Unlike these eager young hacks I had no pressure at all. I had most fun sidling up to party workers and asking them for a view on how their count was going. On that basis I was up for tweeting rumours with no fear of consequence. Overhearing a Labour guy confidently assert Hall Green was going their way I duly tweeted the news an hour before the result confirmed it. It didn’t always work though, I tweeted Deidre to win Edgbaston at one point purely based on the mood of her team and the broadness of her smile.

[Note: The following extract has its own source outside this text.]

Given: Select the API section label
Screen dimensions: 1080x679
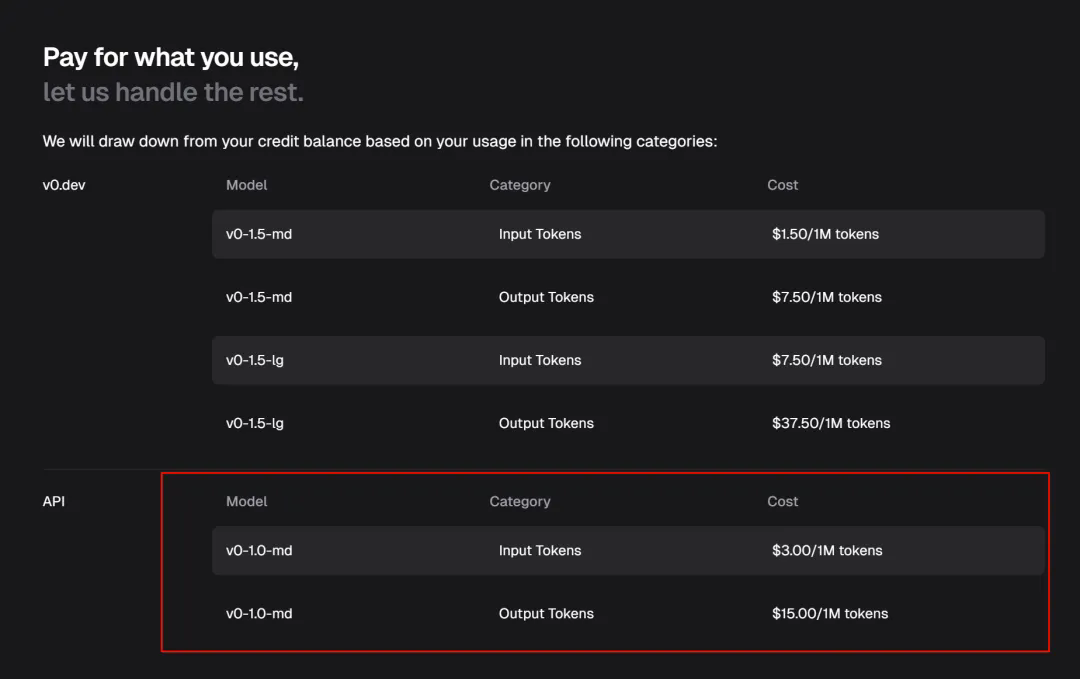Looking at the screenshot, I should (x=54, y=501).
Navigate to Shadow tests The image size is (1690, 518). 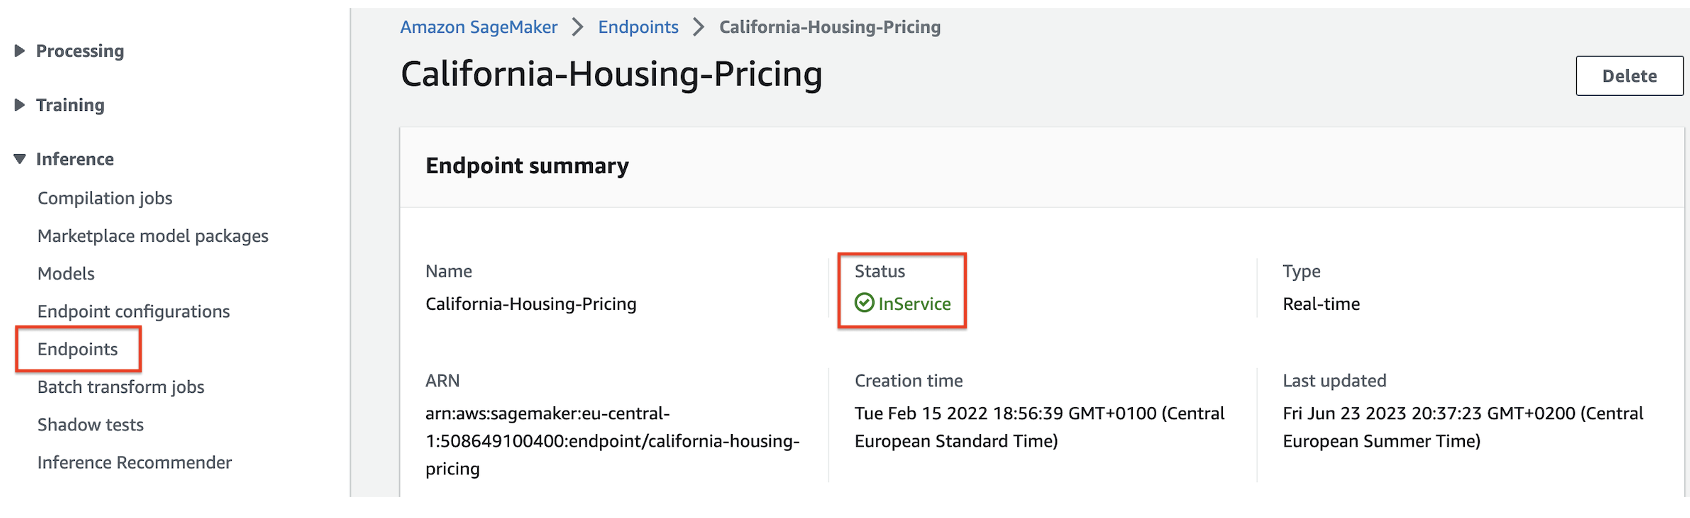coord(91,425)
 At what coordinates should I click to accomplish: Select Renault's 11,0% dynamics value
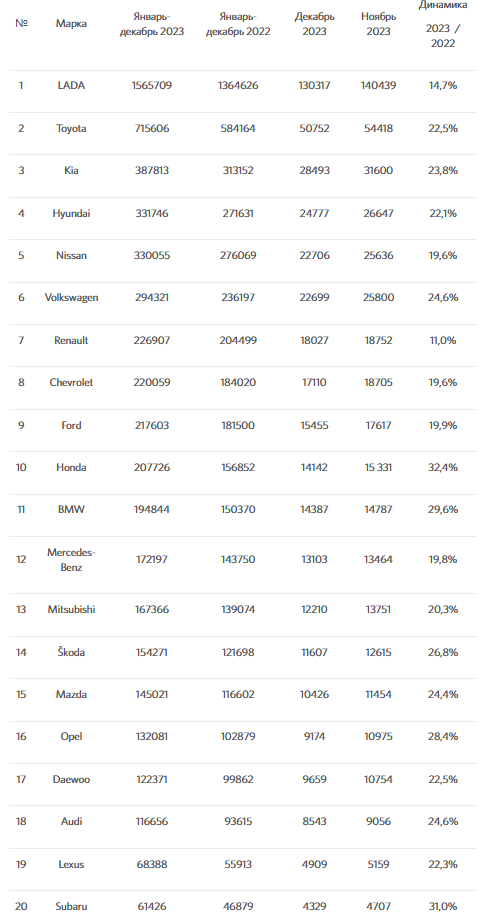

My night settled down to a pattern of either ear-wigging on or chatting to party workers to get some gossip. In doing so I got a taste of the sheer enthusiasm of those people who give their time for their candidate and party. Labour’s Khalid Mahmood, Liam Byrne and Shabana Mahmood were all supported by smiling groups of young and old Asian men. One of Liam Byrne’s team was more than happy to feed me information when I played the ‘I’m from Alum Rock’ card – turns out he lives down the road from my Mom. Of the minor parties some respect has to go to The Christian Party who were by far the best dressed people there and always gave the most upbeat thank you speeches depsite only ever getting a few hundred votes at most. I only heard one BNP candidate speak, right in front of a crowd of Labour-supporting Asian men. He was booed and laughed at by them and me.

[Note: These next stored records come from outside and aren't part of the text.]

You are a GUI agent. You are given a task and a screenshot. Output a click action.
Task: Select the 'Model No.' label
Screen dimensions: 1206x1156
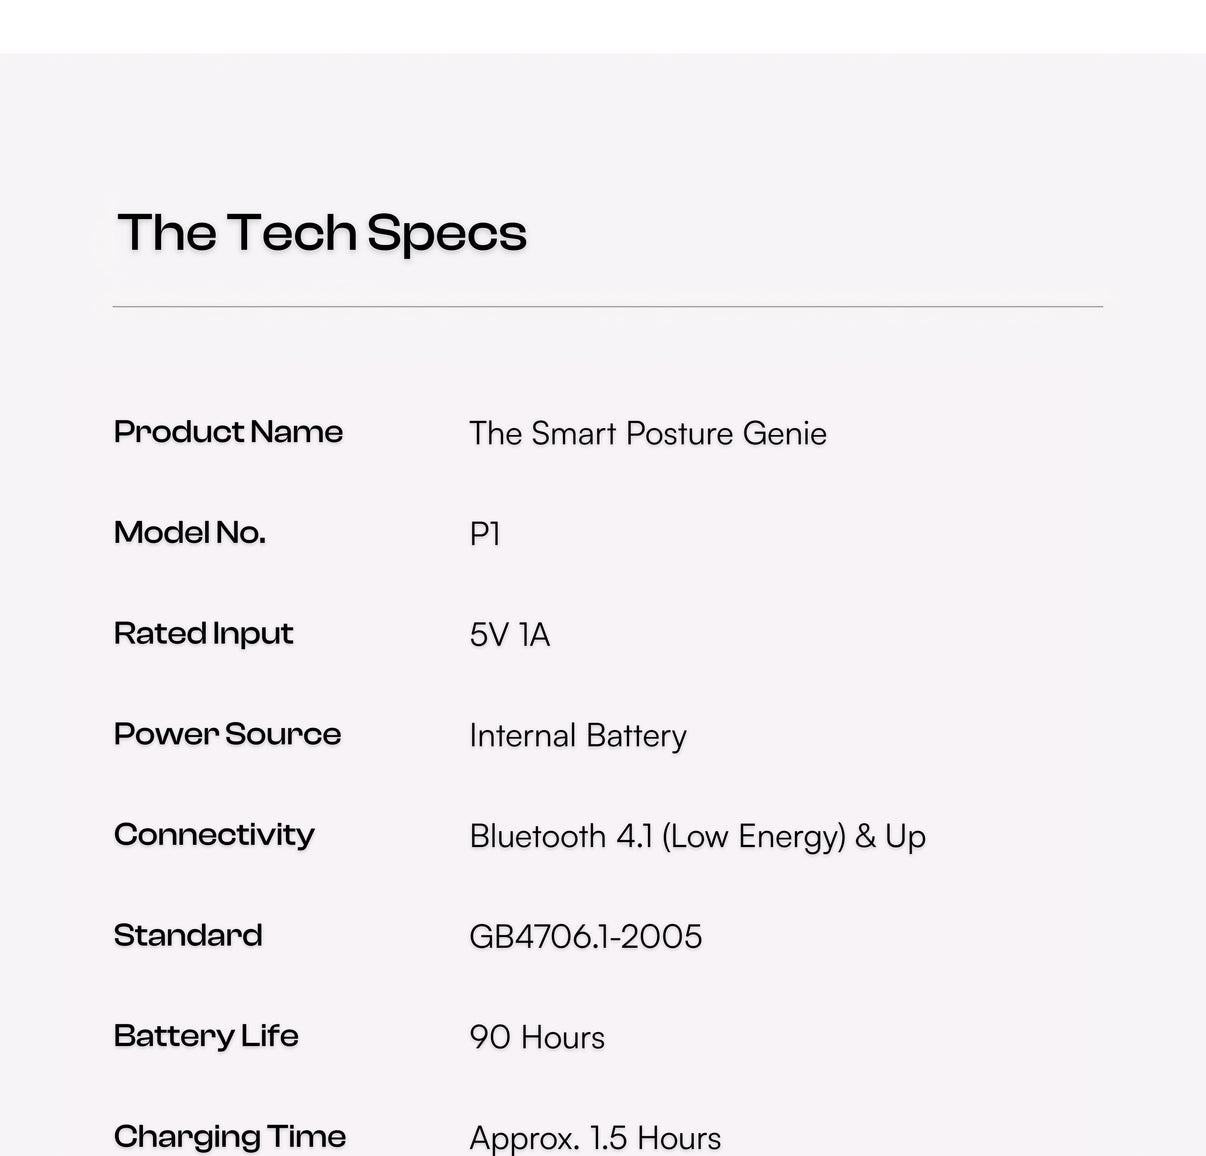click(190, 532)
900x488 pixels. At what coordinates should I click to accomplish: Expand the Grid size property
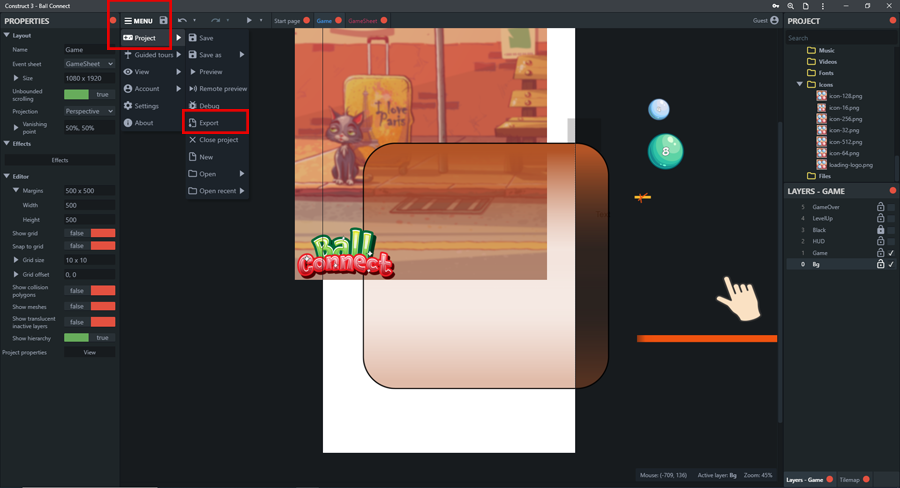point(16,260)
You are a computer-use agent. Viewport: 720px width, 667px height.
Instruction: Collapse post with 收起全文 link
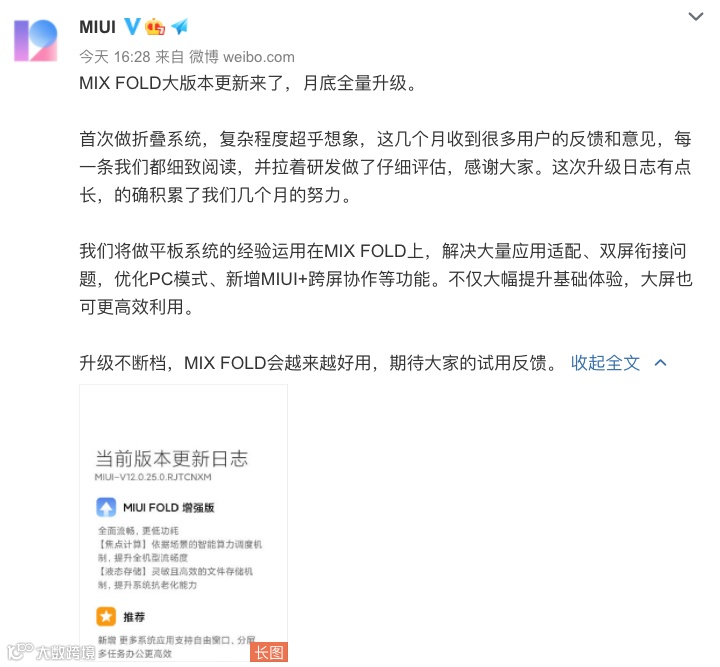(x=605, y=363)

It was a great night overall, one it’s hard to be cynical about. All the council staff work their socks off under immense pressure and I always admire anyone with a passion for politics, mainly because being indifferent and sarcastic is a doddle. I may gloat about Deidre’s defeat (she is a Tory after all) but her team were extremely focused and committed. However, I think she was let down by one of them. After seeing a particular team member check the ballots in the second re-count I asked him what he thought the result was. He confessed he was half-blind and didn’t have a clue what was in front of his face, never mind on the ballot sheet.
Given the overall outcome of the election I’m looking forward to doing it all again in six months time.

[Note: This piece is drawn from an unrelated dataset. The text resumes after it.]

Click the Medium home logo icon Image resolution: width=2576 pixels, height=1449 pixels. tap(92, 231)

Other posts will emerge but like Nick Booth, I too was at the Tory Party Conference in Birmingham – invited via Screen West Midlands who were asked to suggest local bloggers who might go along. To be honest I haven’t much to say only having attended for one day. It was big and impressive but I’m sure they all are. Tories talk posh but then I guess they all do nowadays. In scale it reminded me of a trade union conference I once photographed where noone talked posh.
My highlight was seeing Boris (posh but funny) at a fringe event in the Midland Institute. It was great to hear Londoners, in Birmingham, moaning about their bins and bendy buses.